Expert: Corruption Prevents Iraq From Benefiting From Its Vast Oil Reserves And Resources
Last update August 17, 2022
The Independent / A senior international economic expert monitored, on Wednesday, a number of reasons, including “corruption” that prevent Iraq from benefiting from huge resources and huge oil reserves, noting that
these capabilities “if exploited” make it go a long way in mitigating international economic damage.
Iraq has an estimated 145 billion barrels of proven crude oil reserves, and the country plans to increase crude oil production to 8 million barrels per day, up from about 4 million barrels at present.
Increased Iraqi production could add a significant amount of oil to a market hungry for this product,
but a report written by Simon Watkins, a former major forex trader and economic journalist and author, for Oil Price said
there were a number of factors, including corruption issues, and weak civil society. Insecurity and lack of resources prevented Iraq from implementing its oil exploration and production strategies.
And the report quoted Hamid Younis, the first vice president of the Iraqi National Oil Company, as saying last week that the country plans to increase crude oil production to 8 million barrels per day.
He also quoted the Director-General of the Iraqi Oil Exploration Company, Ali Jassim, as saying that the next phase will witness "notable activity" in the exploration sector, including operations in the Western Desert and Nineveh Governorate.

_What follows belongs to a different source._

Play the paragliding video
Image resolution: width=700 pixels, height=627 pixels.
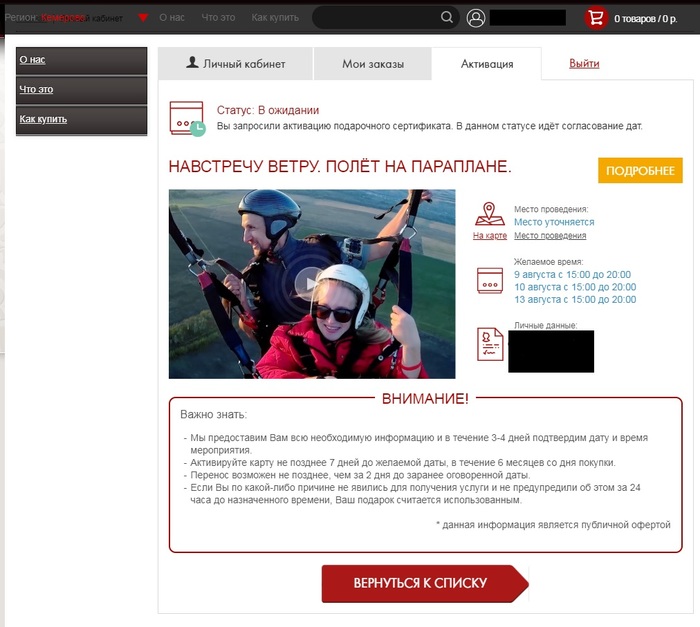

Given the current delicate balance between supply and demand in the global oil pricing matrix,
a large new supply would go some way to mitigating the economic damage to many countries by enduring higher oil and gas prices, if the ambitions are “realistic,” according to Watkins. .
Iraq owns about 18 percent of the total reserves of the Middle East, and about 9 percent of the world's reserves, and is the fifth largest in the world.
However, according to the International Energy Agency (IEA) in its 2012 report on the country, the extent of Iraq's viable oil resources For eventual extraction it is subject to a great degree of "uncertainty".
The writer says that the reserves may be much larger, as the 2012 International Energy Agency analysis put the level of ultimately recoverable crude oil liquids and natural gas resources in Iraq at about 232 billion barrels,
but as of the end of 2011, only 35 billion barrels had been produced. Of that number, compared to 23 percent for the Middle East as a whole, according to the International Energy Agency.
However, it is one thing to have huge levels of reserves and recoverable resources, but to dig and export them is quite another.
During the period from the release of the IEA report in 2012 until now, crude oil production in Iraq has risen from just over 3 million barrels per day to just over 4 million barrels per day. y
In absolute terms, Watkins says, this increase ranks as a very poor return for Iraq's crude oil resources, especially when considering how easy it is to extract its oil.
Crude oil in the country has the lowest extraction cost in the world of 1-2 dollars per barrel,
equal to the extraction costs of crude oil for Saudi Arabia and Iran.
Also, the current production rates are much lower than the Iraqi national plans and international expectations, which indicated that Iraq would reach 9 million barrels per day by 2020, or at least 6 million barrels per day.
In 2012, the International Energy Agency expected that Iraq's oil production would rise to 9 million barrels per day in 2020 and then rise to 10.5 million barrels per day in 2035.
Why is production delayed?
The writer says that the basis for Iraq to achieve these massive increases in crude oil production is there and quite solid,
but the rampant corruption that has plagued the Iraqi oil sector, especially since the fall of Saddam Hussein in 2003, and the failure to build the Common Sea Water Supply Project (CSSP) The reason was that production rates were so late.
The project involves taking sea water from the Gulf and then treating it before transporting it through pipelines to the oil fields to increase pressure and increase oil consumption.
Initially, it was supposed to cost about $10 billion so that it could provide about 6 million barrels per day of water to five fields. At least oil in the southern Basra region and one in the Maysan region.
The writer says that the “culture of corruption in Iraq” is responsible, as Iraq usually appears among the 10 worst countries out of 180 countries for the size and scope of corruption.
The author quotes International Transparency Reports stating that
“large-scale embezzlement, procurement fraud, money laundering, oil smuggling, and widespread bribery have led the country to the bottom of international corruption ratings, fueled political violence and impeded effective state building and service delivery.”
This may be the main reason why the CSSP project is not going forward, says Watkins, but
if Iraq can rid the project as much as possible of the rotten elements, it can begin to achieve the massive increases in crude production it envisions.